This interest in language can take many forms. One common form is the formal semantic analysis of limited vocabularies as it has been systematized in componential analysis with roots both in anthropology and linguistics. Another form has been the word by word and movement by movement analysis of relatively short texts. While not quite so systematized as componential analysis, this form is rather well specified methodologically.

Still another form of interest in language as the corner stone of all cultural activity exists. It has not been quite systematized. The researchers in this tradition have chosen to stay at a more general level. Often this has been at the risk of loosing sight of the exact place of language. The sympathetic criticism C. Wright Mills once addressed to Benedict's work on motivation often continues to apply:

Among the ethnologists, Ruth Benedict has came up to the edge of a genuinely sociological view of motivation. Her view resins vague because she has not seen clearly the identity of differing "motivations" in differing cultures with the varied extent and approved vocabularies of motive... If she would attempt constructively to observe such vocabularies which precipitate acts to perform, implement programs, and furnish approved motives for them in circumscribed situations, she would be better able to ... answer them by further observation. (Mills, 1940: 911fn)
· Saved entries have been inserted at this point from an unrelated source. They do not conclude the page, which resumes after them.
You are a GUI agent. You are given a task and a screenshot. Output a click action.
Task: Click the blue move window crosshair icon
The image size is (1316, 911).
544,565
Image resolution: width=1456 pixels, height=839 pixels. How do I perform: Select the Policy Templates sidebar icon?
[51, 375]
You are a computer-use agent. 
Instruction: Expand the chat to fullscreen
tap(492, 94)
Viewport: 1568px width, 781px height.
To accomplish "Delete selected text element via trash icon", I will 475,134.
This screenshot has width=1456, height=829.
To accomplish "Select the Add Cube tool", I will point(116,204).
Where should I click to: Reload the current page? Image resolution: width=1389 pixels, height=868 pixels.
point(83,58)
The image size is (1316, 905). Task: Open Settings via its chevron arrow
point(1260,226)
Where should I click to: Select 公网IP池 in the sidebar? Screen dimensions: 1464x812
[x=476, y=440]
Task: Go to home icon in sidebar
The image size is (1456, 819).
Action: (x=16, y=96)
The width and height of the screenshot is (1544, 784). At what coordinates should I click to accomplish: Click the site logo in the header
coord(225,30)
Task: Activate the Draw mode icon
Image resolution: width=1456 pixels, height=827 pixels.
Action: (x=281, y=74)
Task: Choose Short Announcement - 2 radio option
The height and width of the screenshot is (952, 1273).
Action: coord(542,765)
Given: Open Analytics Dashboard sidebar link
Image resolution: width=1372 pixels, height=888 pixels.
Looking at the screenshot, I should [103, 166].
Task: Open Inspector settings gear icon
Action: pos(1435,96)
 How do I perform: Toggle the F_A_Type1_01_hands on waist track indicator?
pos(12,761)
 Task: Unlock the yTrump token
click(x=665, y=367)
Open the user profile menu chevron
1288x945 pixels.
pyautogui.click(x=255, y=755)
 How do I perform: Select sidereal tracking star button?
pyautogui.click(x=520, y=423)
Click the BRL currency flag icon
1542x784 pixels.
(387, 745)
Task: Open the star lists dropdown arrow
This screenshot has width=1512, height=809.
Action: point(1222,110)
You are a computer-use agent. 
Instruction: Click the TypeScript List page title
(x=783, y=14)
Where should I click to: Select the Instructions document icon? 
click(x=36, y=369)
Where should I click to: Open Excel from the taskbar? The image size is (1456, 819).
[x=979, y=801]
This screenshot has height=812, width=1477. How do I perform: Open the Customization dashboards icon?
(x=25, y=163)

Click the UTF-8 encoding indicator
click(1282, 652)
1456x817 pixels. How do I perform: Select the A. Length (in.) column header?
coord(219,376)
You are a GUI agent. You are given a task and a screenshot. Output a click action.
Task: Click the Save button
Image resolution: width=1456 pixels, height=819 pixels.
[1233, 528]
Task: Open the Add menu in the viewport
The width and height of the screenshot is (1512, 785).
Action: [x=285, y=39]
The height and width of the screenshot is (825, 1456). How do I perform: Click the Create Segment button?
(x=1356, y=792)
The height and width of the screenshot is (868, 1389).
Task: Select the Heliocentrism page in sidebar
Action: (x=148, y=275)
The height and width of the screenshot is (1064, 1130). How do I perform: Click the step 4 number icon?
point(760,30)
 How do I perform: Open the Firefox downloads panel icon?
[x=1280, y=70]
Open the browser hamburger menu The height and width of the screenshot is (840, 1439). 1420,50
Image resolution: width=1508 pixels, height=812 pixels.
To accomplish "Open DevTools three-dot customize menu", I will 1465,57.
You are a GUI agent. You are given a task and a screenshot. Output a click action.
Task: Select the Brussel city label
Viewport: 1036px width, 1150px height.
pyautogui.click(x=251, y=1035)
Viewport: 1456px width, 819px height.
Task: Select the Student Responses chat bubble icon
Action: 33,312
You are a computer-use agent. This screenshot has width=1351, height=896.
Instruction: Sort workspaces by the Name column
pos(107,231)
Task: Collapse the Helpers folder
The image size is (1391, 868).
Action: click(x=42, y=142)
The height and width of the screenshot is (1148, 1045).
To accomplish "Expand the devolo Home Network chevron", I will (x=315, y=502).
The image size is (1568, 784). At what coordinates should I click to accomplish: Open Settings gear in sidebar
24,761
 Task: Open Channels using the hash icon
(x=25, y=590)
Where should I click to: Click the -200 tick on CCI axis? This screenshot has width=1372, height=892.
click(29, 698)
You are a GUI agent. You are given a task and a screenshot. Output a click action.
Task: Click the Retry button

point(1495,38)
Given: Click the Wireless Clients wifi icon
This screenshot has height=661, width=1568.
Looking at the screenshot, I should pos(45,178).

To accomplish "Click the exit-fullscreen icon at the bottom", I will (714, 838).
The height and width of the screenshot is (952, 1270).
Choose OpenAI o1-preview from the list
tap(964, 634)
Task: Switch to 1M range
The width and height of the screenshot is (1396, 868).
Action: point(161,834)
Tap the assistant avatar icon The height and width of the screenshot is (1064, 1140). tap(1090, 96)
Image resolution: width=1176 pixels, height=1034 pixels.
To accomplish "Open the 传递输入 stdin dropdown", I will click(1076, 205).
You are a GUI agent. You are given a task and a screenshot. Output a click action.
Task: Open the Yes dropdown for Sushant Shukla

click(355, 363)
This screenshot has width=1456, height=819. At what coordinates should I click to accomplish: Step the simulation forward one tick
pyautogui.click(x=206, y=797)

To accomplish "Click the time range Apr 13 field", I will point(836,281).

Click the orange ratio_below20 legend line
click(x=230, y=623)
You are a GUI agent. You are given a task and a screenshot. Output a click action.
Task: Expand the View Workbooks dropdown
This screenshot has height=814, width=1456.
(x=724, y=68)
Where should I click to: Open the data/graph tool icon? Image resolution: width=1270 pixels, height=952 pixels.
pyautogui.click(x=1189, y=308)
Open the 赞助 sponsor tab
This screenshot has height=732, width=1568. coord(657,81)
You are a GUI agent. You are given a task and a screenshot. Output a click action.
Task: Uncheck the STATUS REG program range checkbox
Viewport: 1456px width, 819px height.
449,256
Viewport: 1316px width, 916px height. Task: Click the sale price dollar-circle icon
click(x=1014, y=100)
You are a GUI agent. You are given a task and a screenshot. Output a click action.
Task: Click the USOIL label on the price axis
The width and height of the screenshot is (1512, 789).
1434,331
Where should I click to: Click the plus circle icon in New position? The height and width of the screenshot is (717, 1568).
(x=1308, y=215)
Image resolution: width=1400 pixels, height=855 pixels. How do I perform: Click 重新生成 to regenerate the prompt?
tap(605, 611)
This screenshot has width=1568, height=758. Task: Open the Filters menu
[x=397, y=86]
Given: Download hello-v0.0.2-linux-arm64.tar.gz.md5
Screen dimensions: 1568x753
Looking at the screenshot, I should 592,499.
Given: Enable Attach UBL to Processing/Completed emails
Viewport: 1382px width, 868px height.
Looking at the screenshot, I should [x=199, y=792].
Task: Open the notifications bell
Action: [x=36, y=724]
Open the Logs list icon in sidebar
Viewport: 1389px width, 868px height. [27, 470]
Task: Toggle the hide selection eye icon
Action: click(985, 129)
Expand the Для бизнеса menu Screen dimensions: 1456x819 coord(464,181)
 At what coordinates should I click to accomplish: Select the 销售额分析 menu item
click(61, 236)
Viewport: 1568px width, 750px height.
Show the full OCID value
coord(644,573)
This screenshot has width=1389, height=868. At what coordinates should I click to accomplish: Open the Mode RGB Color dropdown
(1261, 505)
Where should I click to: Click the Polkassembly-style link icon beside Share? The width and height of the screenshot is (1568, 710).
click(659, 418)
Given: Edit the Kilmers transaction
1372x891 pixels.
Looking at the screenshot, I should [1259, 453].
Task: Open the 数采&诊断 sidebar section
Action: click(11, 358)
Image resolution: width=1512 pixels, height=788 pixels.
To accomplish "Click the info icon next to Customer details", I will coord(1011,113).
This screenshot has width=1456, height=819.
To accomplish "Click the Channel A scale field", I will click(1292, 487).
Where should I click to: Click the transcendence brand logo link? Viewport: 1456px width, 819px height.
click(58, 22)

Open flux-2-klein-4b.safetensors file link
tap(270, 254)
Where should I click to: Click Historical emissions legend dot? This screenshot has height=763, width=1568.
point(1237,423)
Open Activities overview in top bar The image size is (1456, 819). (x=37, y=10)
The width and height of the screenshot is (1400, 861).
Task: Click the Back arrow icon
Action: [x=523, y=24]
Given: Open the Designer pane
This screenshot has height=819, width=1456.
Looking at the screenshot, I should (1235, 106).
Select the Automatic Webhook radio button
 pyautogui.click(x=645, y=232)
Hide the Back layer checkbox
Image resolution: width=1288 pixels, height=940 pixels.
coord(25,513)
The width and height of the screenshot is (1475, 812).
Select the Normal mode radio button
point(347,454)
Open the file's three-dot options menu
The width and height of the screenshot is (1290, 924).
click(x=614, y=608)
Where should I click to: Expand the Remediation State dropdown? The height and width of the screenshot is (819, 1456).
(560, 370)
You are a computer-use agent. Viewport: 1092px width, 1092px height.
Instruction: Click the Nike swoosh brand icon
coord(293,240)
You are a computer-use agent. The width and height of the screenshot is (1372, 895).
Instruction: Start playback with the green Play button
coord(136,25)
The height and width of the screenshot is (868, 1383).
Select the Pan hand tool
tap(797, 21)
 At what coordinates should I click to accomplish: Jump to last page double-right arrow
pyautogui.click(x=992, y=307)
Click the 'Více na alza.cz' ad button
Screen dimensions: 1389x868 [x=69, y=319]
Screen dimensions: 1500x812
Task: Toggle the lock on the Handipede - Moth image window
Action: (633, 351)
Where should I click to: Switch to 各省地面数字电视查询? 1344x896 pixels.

In other words, Mills sees Benedict as having lost sight of what she was dealing with. A native, before it is an emotional event, is a word,. a part of a vocabulary or language. In recent years, much has been done that begins to fulfill the program Mills sketched. Geertz (1973) and Singer (1978), talk of creating a "semiotic" anthropology. Schneider (1976) emphasizes the importance of symbols and their meaning. Frake repeatedly demonstrates the close relationship of language and cognition (1980). Becker talks about the need for a modern "philology" (1979). All stress the need for detailed, deliberate recording of actual symbolic behavior in action. Another interesting attempt is Wieder's study of the "convict code" in a half-way house (1974). In it he directly confronts the fact that ethnographic investigation is primarily a linguistic event in which the investigator arrives with a certain language to deal with a situation. He begins by talking to the participants using this language. Then, hopefully, he becomes somewhat competent in the various languages the participants use in their response to him. Finally, he reports on this language.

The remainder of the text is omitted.